### [TASK GOAL]
Your copy should hold only the lines from the one containing "You are a GUI" through the final line of the entries, exactly as written, with no pictures.

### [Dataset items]
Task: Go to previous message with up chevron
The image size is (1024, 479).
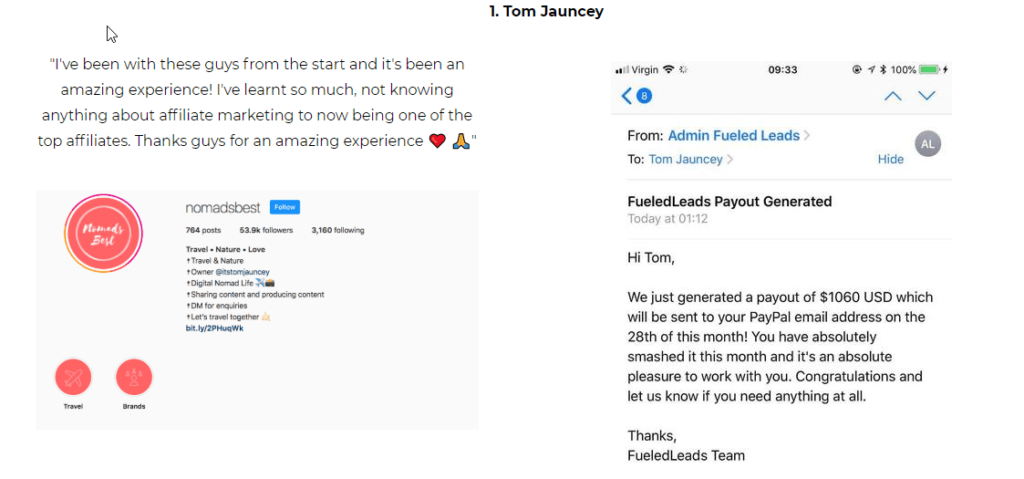Action: point(892,96)
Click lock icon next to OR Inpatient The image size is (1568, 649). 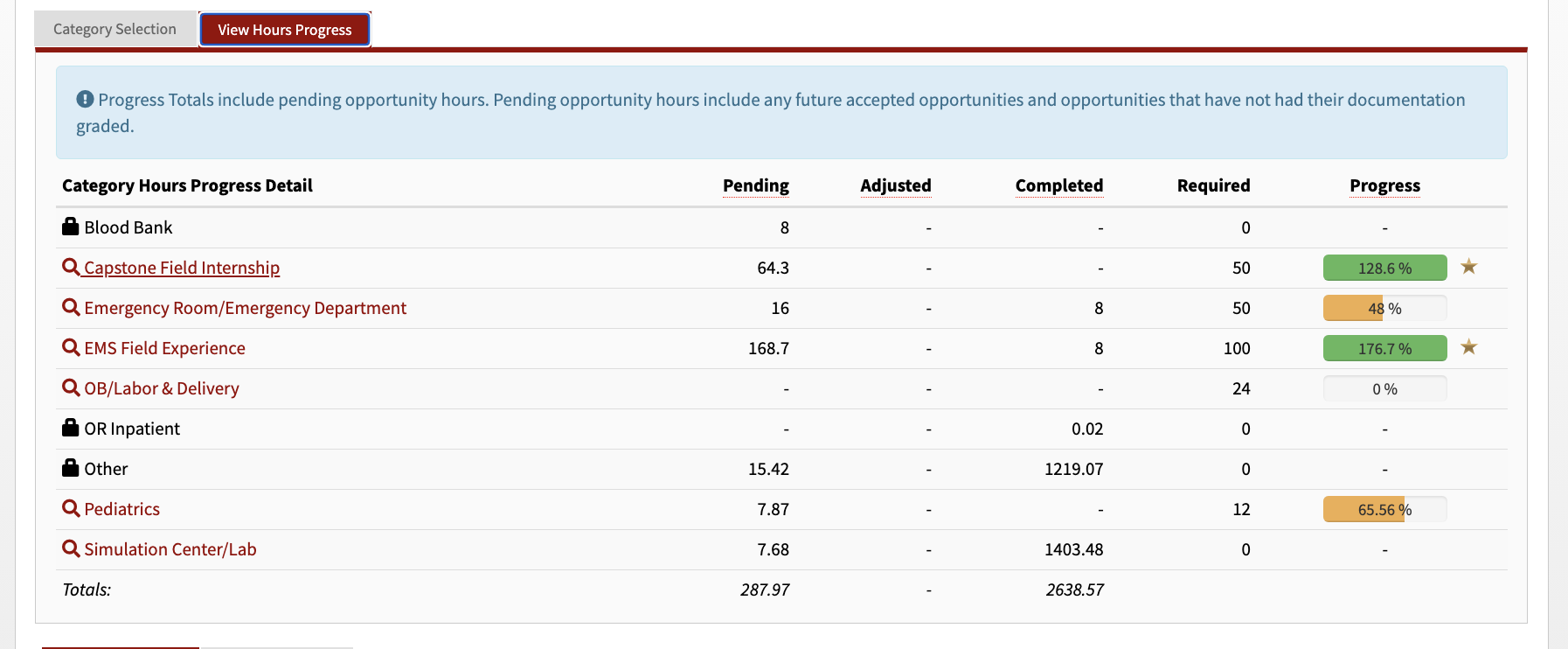coord(71,428)
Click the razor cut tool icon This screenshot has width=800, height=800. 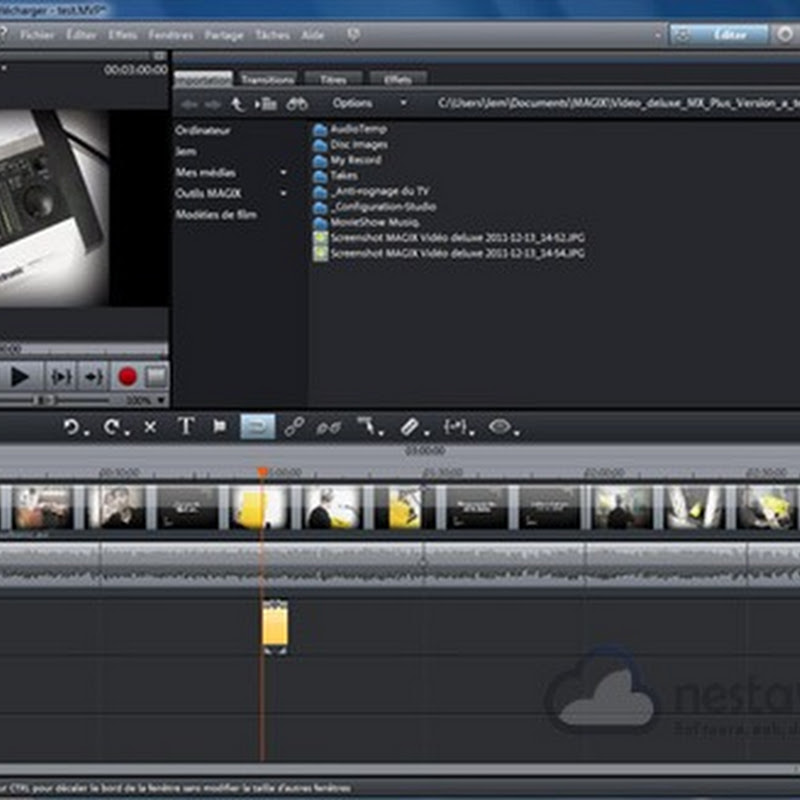point(411,427)
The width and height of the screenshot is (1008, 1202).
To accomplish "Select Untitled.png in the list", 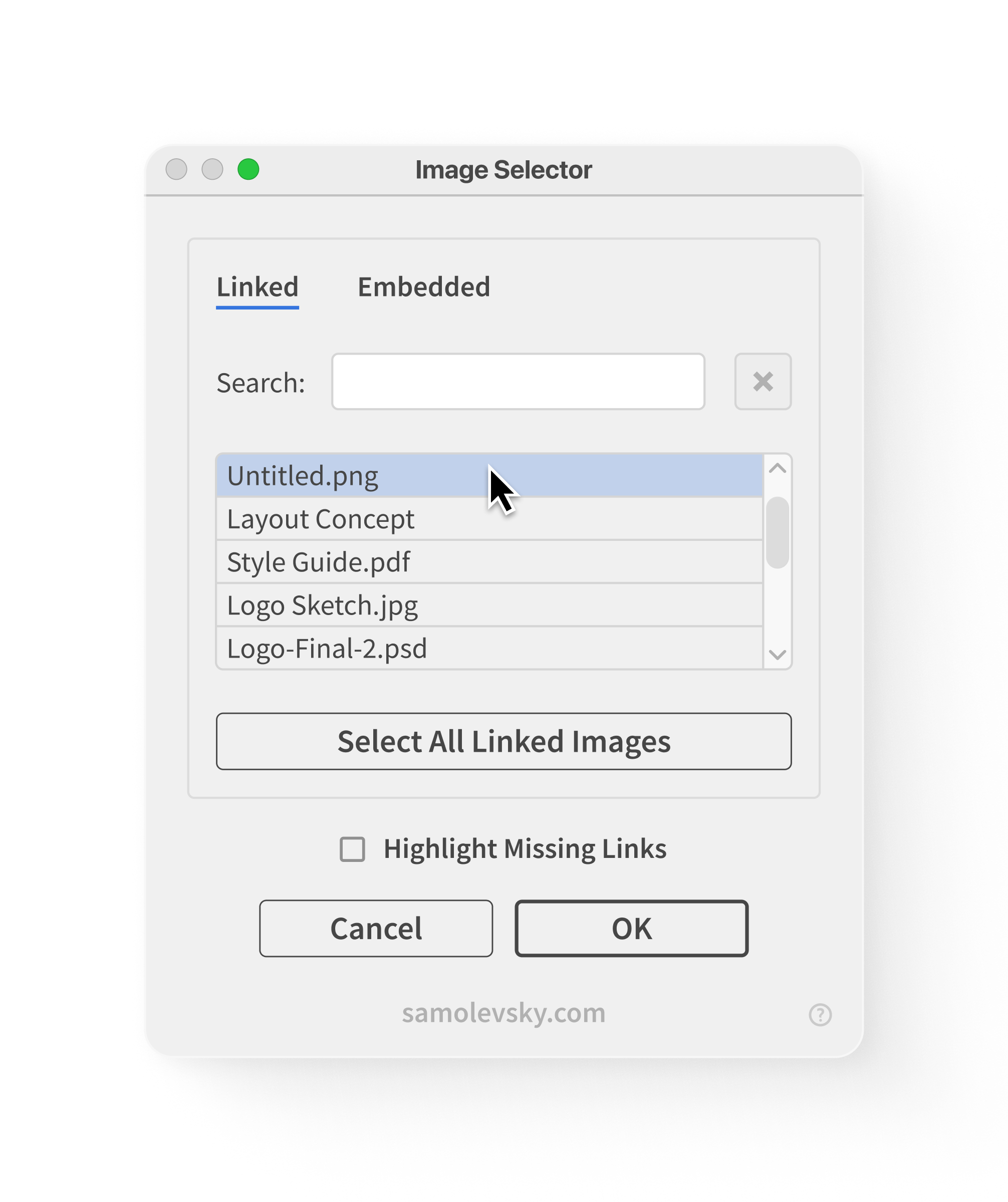I will tap(489, 475).
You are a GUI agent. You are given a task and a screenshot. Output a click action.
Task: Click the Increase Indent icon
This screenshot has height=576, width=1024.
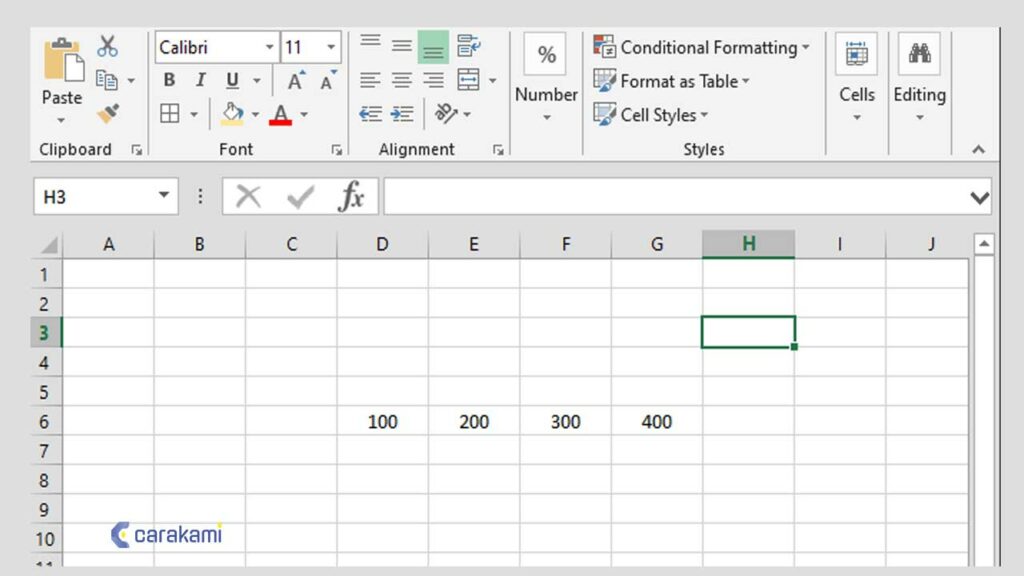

### [ANSWER FOR THE TASK]
You are a GUI agent. You are given a task and a screenshot. Output a click action.
Task: Click the Increase Indent icon
This screenshot has height=576, width=1024.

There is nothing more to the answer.